To reduce the likelihood of this problem, TPF maintains integrity information about each application referenced by a rule. The Application’s MD5 tab shown below lists this information. To turn on this feature, check the Check MD5 Signature box.
With an administrative password, attempts to access most of TPF’s features are first greeted by a window similar to that shown here (beginning with Personal Firewall is running on). For your firewall on your home computer, you will connect to the computer identified as Localhost. Once you’ve entered the correct password, TPF operates just as it did before.
The reason for adjusting access control lists (ACLs) on files and folders is to grant only those permissions needed for your home computer’s users to do what they need to do. Just like important papers stored in a locked file cabinet, ACLs lock access to the files and folders they guard. The examples of setting ACLs use Microsoft Windows 2000. Please note that only Windows NT, Windows 2000, and Windows XP have ACLs. If you do not use one of these systems, you can skip this section.

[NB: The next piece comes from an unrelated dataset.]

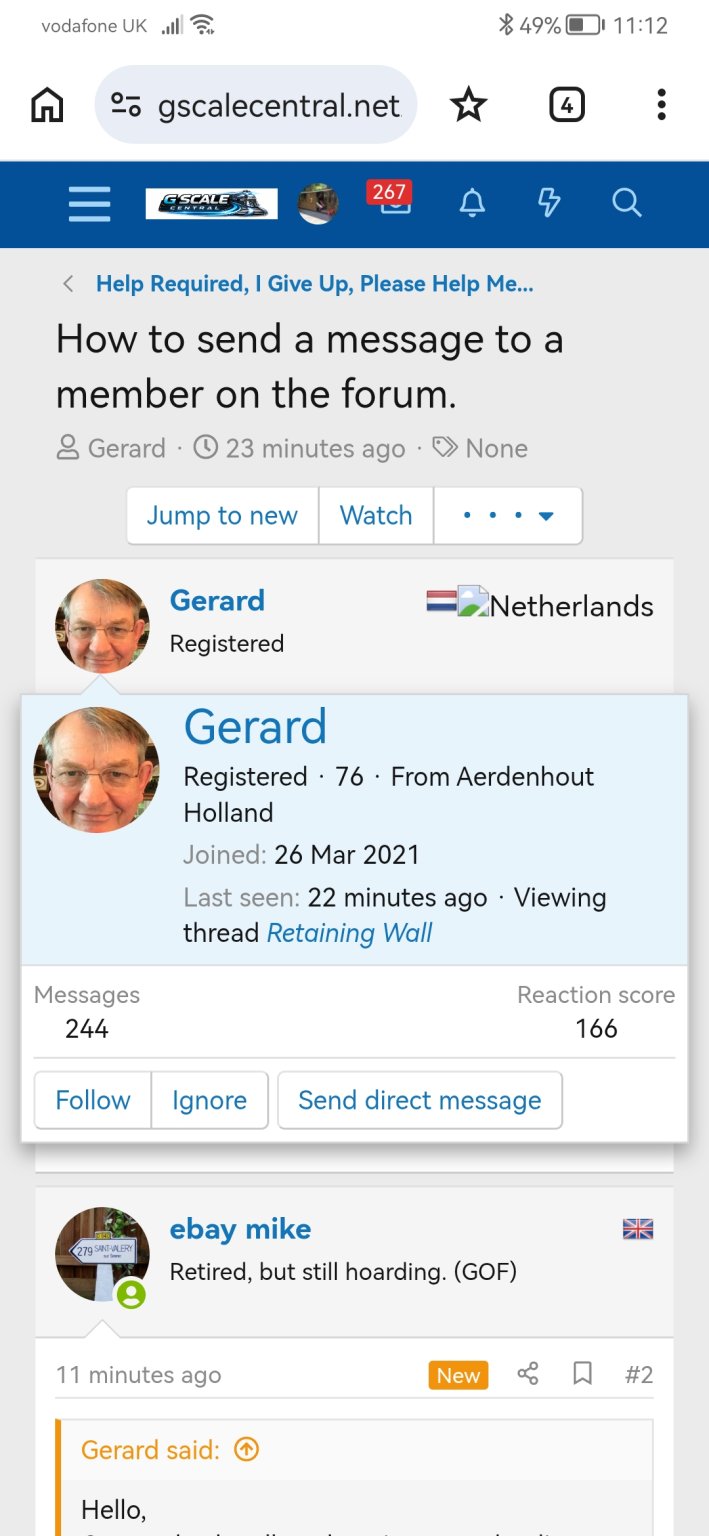Open the browser tab switcher showing 4
This screenshot has height=1536, width=709.
567,105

Where do you find the ACLs for a file or a folder? Before answering that question, let’s first create a folder and put a file in that folder. We’ll work with this test folder and file to show how ACLs work and how to adjust them to restrict access. The folder we’ll create is C:\temp\Home Computer Users. We’ll use Windows Explorer to create it. We’ll then add a file named "Restricted File" to that folder. We’ll use the Notepad application (StartProgramsAccessoriesNotepad) to create it. The window below shows the contents of this folder after we’ve created this file. If your computer does not have a C:\temp directory, you need to create it first.
To restrict access, we need to add the users who need access and remove those who don’t. In addition, those who need access also need the right type of access. These are the watchful tests from Task 9 - Install and Use a File Encryption Program and Access Controls.
The user who needs access to this file is lrr, the author of this document, and the access that he needs is Full Control. The Everyone entity should have no access. Now that we know who needs access and the type of access, we can proceed.
First, let’s add lrr to the access list. We begin by clicking Add on the window on the left. When we do, we get the window on the right. We scroll down to the user we want to add – lrr– and then click Add and then OK.
If we want all files in this folder to have the same permissions, we need to adjust its ACLs as we did above. After a while, the process may become unwieldy. Perhaps we’d even forget to adjust ACLs for some files. The confidentiality of these files might be compromised because some of the files may not be appropriately secured.
Fortunately, there is a better way to adjust all files and subfolders in a folder, including those yet to be created, so that they inherit the permissions from a parent folder. We’ll set this up next.
To verify that we’ve done what we think we’ve done, let’s create a new folder in Home Computer Users using Windows Explorer. We’ll name it Test Folder. Once created, we’ll check its permissions by right clicking it, selecting Properties, and then the Security tab.
If your home computer supports ACLs, Windows NT, Windows 2000, or Windows XP for example, then you can guard files and folders by adjusting those ACLs to satisfy the needs of the users who need access to them. Use the watchful tests described in Task 9 - Install and Use a File Encryption Program and Access Controls to set those ACLs as needed.
Certain commercial products are described in this document as examples only. Inclusion or exclusion of any product does not imply endorsement or non-endorsement by Carnegie Mellon University, the Software Engineering Institute, the General Services Agency (GSA), or any agency of the U.S. Government. Inclusion of a product name does not imply that the product is the best or only product suitable for the specified purpose.